Management believes that it is reasonably possible that $0.1 million of the unrecognized tax benefit will decrease
in the next twelve months as it is anticipated that the foreign tax authorities will finalize their review of prior years’ taxes
owing in Pennsylvania within that period.
The following is a reconciliation of Tucows’ change in uncertain tax position:
Total Gross Unrecognized Tax Benefits
December 31,
2015
December 31,
2014
Balance, beginning of year $ 117,000 $ 117,000
Change in uncertain tax benefits ——
Balance, end of year $ 117,000 $ 117,000
11. Common shares:
The Company’s authorized common share capital is 250 million shares of common stock without nominal or par
value. On December 31, 2015, there were 10,685,599 shares of common stock outstanding.
Share consolidation
On December 30, 2013, the Company ceased trading on the NYSE Amex Exchange and began trading on the
NASDAQ Exchange under the symbol “TCX”. In December 2013, our Board of Directors authorized a one-for-four share
consolidation of our common stock, in the form of a reverse stock split. This consolidation was effective at the opening of
trading on December 31, 2013. As a result of the share consolidation, every four shares of our common stock outstanding
were automatically combined into one share of our common stock. Each shareholder continues to hold the same percentage
of our outstanding common shares. The shares were rounded up to the next whole share for those holders who would have
otherwise received fractional shares. The share consolidation was intended to make our common stock available to a
broader range of investors and reposition the Company’s trading metrics. All share information related to shares
outstanding and earnings per share have been retroactively adjusted to reflect this stock consolidation.

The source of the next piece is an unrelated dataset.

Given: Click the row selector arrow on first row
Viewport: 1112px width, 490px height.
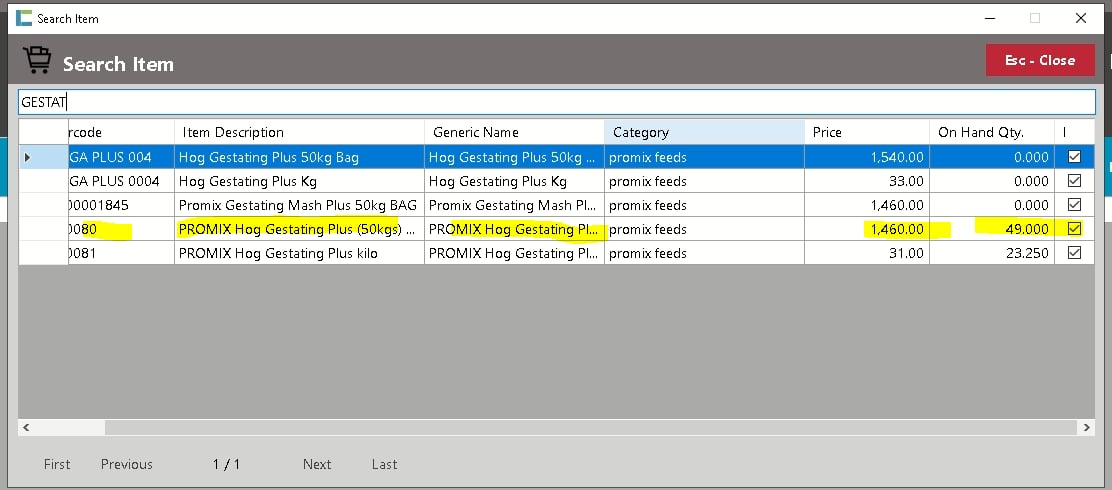Looking at the screenshot, I should click(x=28, y=157).
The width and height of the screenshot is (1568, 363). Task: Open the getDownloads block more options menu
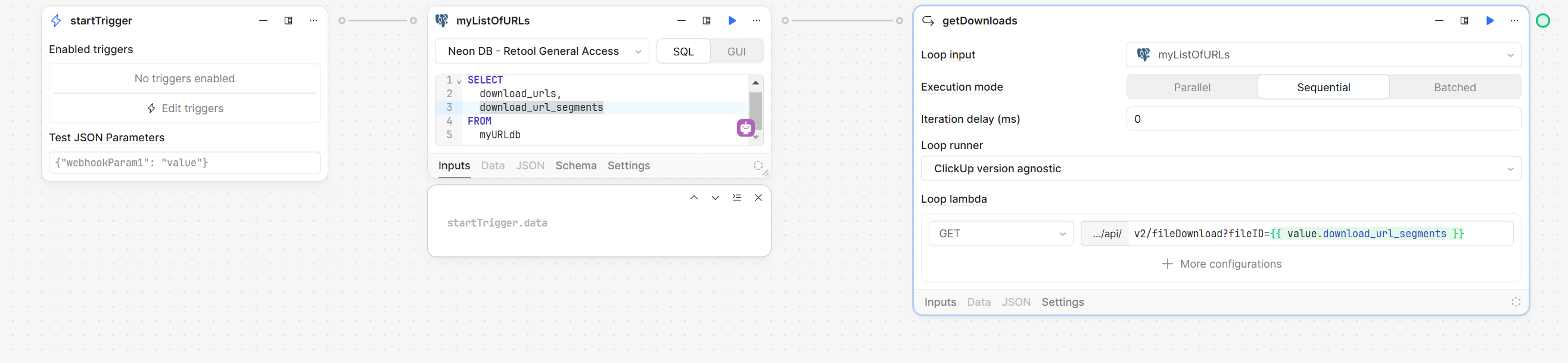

Repurchase of common shares:
(a) Modified Dutch Tender Offers:
On January 7, 2015, the Company successfully concluded a modified “Dutch auction tender offer” that was
previously announced in December 2014. Under the terms of the offer, the Company repurchased an aggregate of 193,907
shares of its common stock at a purchase price of $18.50 per share, for a total of $3,587,280, excluding transaction costs of
approximately $70,000. The purchase price and all transaction costs were funded from available cash. All shares purchased
in the tender offer received the same price and all shares repurchased were immediately retired. As a result of the
completion of the tender offer, as of January 7, 2015, the Company had 11,135,825 shares issued and outstanding.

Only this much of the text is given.